Check it out here: http://www.pharmatimes.com/mobile/13-01-09/us_fda_announces_first_breakthrough_therapy_designations.aspx?r=1
The N=1 study I'm in is one of a few different ones they have going, mentioned below in 1st bold section.
The US Food and Drug Administration (FDA)'s first Breakthrough
Therapy Designations have been granted to two cystic fibrosis (CF) treatments
from Vertex Pharmaceuticals.
One designation is awarded to Vertex'
Kalydeco (ivacaftor) monotherapy, for potential additional indications beyond
the drug's currently-approved use in CP patients aged six and over who have the
G551D mutation in the cystic fibrosis transmembrane conductance regulator
(CFTR) gene; there are estimated to be around 2,000 such patients worldwide.

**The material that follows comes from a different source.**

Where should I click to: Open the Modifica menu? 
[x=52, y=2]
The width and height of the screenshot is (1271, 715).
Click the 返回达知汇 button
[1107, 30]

The other is for a combination of Kalydeco with the investigational compound
VX-809, based on Phase II combination data announced last year.
Multiple studies are currently underway to determine whether
patients with other CFTR mutations may benefit from ivacaftor alone, and Vertex
is also planning to start, shortly, a pivotal Phase
III programme of VX-809 in
combination with ivacaftor in people who have two copies of F508del, the most
common CF mutation.
Breakthrough Therapy Designation was
enacted as part of the 2012 Food and Drug Administration Safety and Innovation
Act (FDASIA). The initiative is intended to expedite the development and review
of a potential new medicine if it is "intended, alone or in combination
with one or more other drugs, to treat a serious or life-threatening disease or
condition, and preliminary clinical evidence indicates that the drug may
demonstrate substantial improvement over existing therapies on one or more clinically
significant endpoints, such as substantial treatment effects observed early in
clinical development."
The first designations were welcomed by
US Democratic Senator Michael Bennet who, with Republican Senators Orrin Hatch
and Richard Burr, authored the Advancing Breakthrough Therapies for Patients
Act, a bill included in FDASIA's drug approval and patient access component.

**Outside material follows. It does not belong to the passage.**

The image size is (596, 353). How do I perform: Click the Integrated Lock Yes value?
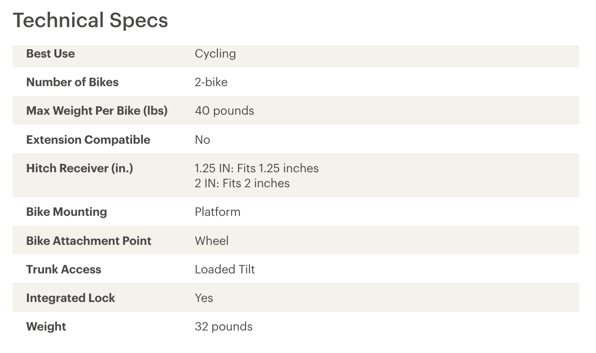coord(204,298)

The bill amends the Food, Drug, and Cosmetic Act to require the FDA to
facilitate the development and expedite the review of breakthrough drugs.
The news is welcome for patients
"who live their daily lives suffering from cystic fibrosis and are waiting
to learn if potential new treatments can help them," said Sen Bennet.
"Now, FDA will work with Vertex to move these potentially lifesaving
treatments through the FDA's approval process quickly and safely - and
hopefully they'll be in the hands of patients in the near future."
As he introduced the Act, Sen Bennet
had pointed out that: "we're seeing major breakthroughs in drugs and other
treatments for debilitating and terminal diseases, but we're not always getting
them to patients through the most efficient and safe pathways." The
inclusion of the "breakthrough" provision in FDASIA would provide the
flexibility "to allow home-run treatments that show great promise early
can reach patients more quickly. It also strikes a careful balance between
providing regulatory certainty for developers of these breakthrough treatments
and maintaining the level of drug safety and efficacy patients expect and
deserve," he said.
For patients, the provision would allow the FDA the ability
to move toward more innovative clinical
trials, such as minimising the number of patients enrolled in trials with a
placebo and shortening the duration of trials when scientifically appropriate,
added the bill's sponsors.
"Our goal for the breakthrough
designation is that it will help bring more and more lifesaving cures to
patients more efficiently than ever before," says Sen Bennet.
Vertex says that that the implications
of its two Breakthrough Therapy Designations cannot be determined at this time.
The firm adds that it is working with the FDA and other global regulatory
agencies to determine any potential implications of the designations to its
ongoing and planned development activities, and subsequent regulatory
submissions, for the two treatments.